## TEXT

EMP damages stuff by inducing voltage, according to Lenz's law.
Induced voltage is proportional to:
- Rate of change of magnetic field, ie amplitude * frequency
- Area of the loop the voltage is induced in, which is basically the size of the antenna
For example if lightning strikes close to your house, this will create a sharp magnetic field spike. The most likely victims are equipments that sit at the intersection of cable loops of large area, like phones, DSL routers, etc. A mobile phone sitting on a table has a very small loop area to act as an antenna, but a DSL modem which is connected to the grid, to a phone line, and to an ethernet LAN has many opportunities to form large loop area antennas from all this cables.
If a device is only connected to mains, the loop area would be the area between the conductors in the mains cable form the device to the nearest lightning arrestor. Since this area tends to be small, these devices are much less vulnerable, unless the lightning bolt directly hits aerial wiring, but in this case we're no longer talking about EMP and induced voltage, but the lightning current circulating directly in the wires.
MRI machines create a strong static magnetic field to align spins, on the order of 1 Tesla. On top of this, coils create a variable field gradient up to 50 mT/m which is not that much, and the HF field is much lower.
It will absolutely induce eddy currents into your body, but your body is not forming a loop. You can imagine many very small loops of tiny eddy currents induced everywhere into the patient, but there is no large loop, so there is no large voltage or current.

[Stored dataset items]

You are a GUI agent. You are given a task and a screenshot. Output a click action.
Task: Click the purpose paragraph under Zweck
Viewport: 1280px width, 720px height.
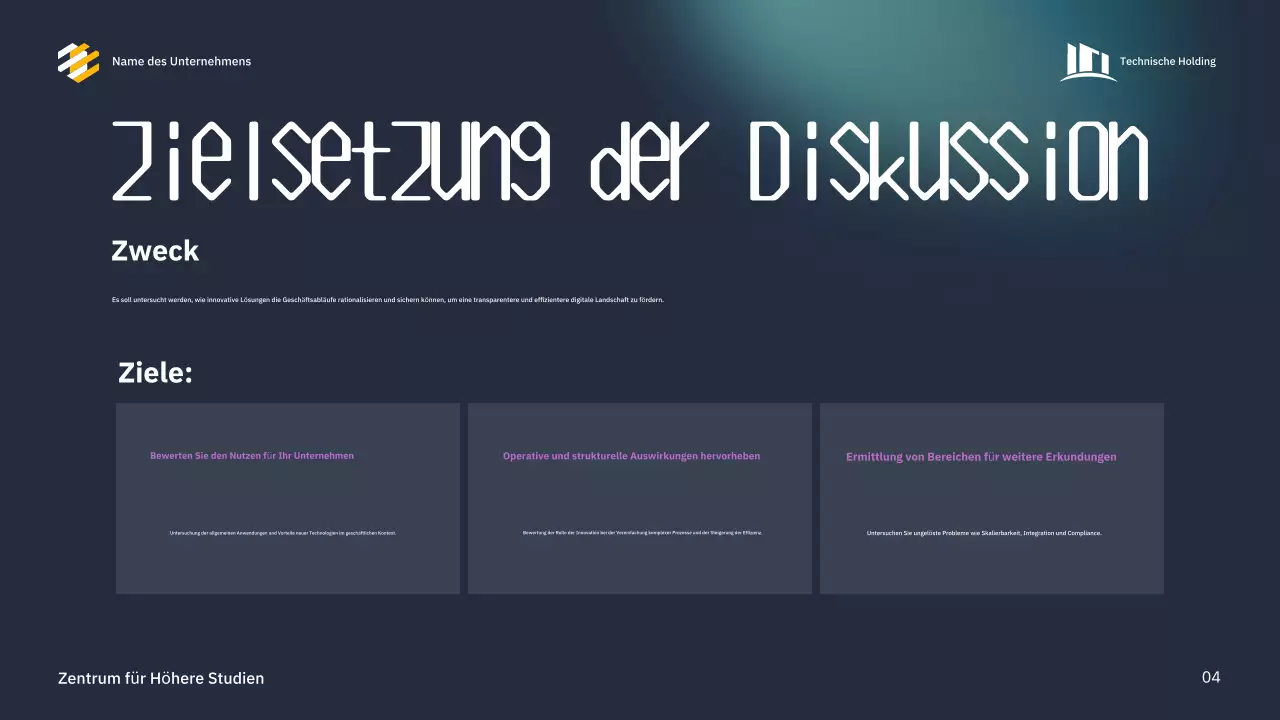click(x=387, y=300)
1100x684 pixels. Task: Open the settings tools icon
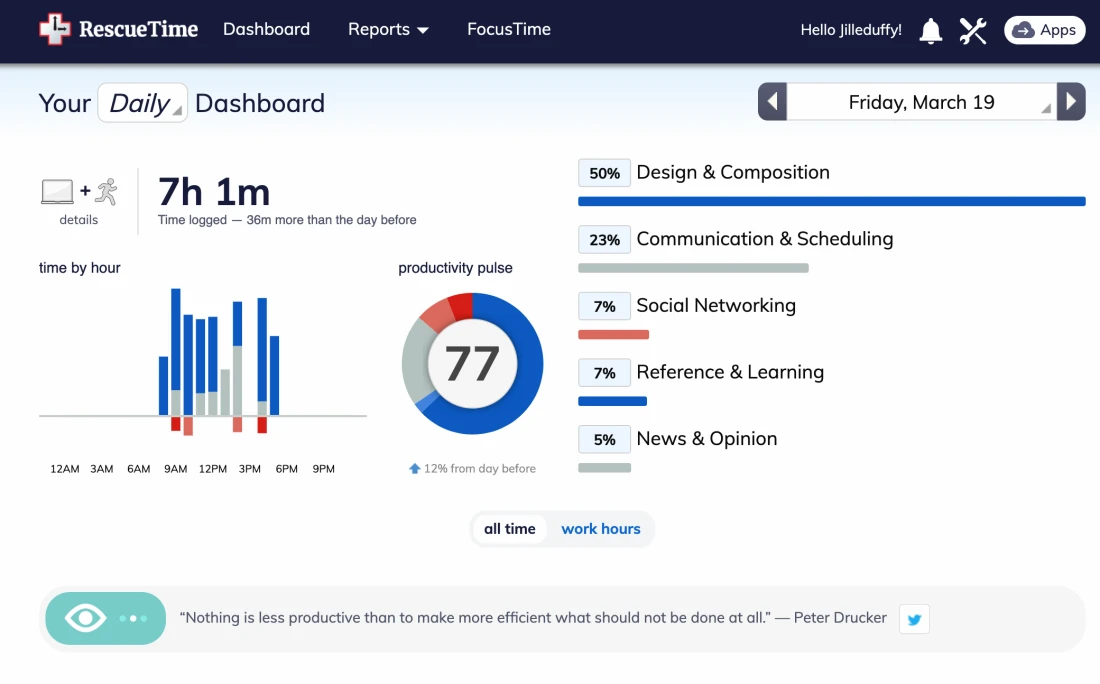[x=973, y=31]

## WHAT THIS EXERCISE ASKS
**1.** Repeat the text on EMP and induced voltage word for word, beginning at the words that contain "If a device" and stopping after "is much lower.".
**2.** Write the next part of the text on EMP and induced voltage, picking up after its last sentence.

## ANSWERS FOR EACH ITEM
**1.**
If a device is only connected to mains, the loop area would be the area between the conductors in the mains cable form the device to the nearest lightning arrestor. Since this area tends to be small, these devices are much less vulnerable, unless the lightning bolt directly hits aerial wiring, but in this case we're no longer talking about EMP and induced voltage, but the lightning current circulating directly in the wires.
MRI machines create a strong static magnetic field to align spins, on the order of 1 Tesla. On top of this, coils create a variable field gradient up to 50 mT/m which is not that much, and the HF field is much lower.

**2.**
Normally during a MRI you will lay down with your arms at your sides. If you do form a loop with your arm by touching your thigh with a finger, then you'll definitely feel a tickle of electricity from the induced current. It's harmless.
Rings and other jewelry are also loop antennas.
What's dangerous in a MRI is not the induced current from variable magnetic fields, it's the static field which will grab anything ferromagnetic and suck it into the machine.
Oxygen cylinders, chairs, whatever, if it gets near the big magnet it'll accelerate like a rocket and shoot through the hole in the toroid magnet with enough force to crush or perforate whoever is inside. Ferromagnetic objects are most attracted to the center of the torus, which is where your head is if you're doing a head MRI, so it's important to be careful. If a steel pen gets in there, they'll need a winch to pull it out.
The problem with pacemakers is not the pacemaker being zapped by the field, it's the force pulling on it and causing it to move inside the patient and turn his insides into mush. Likewise if you go in a MRI with a cellphone it'll probably survive the magnetic field, but it'll end up inside your head.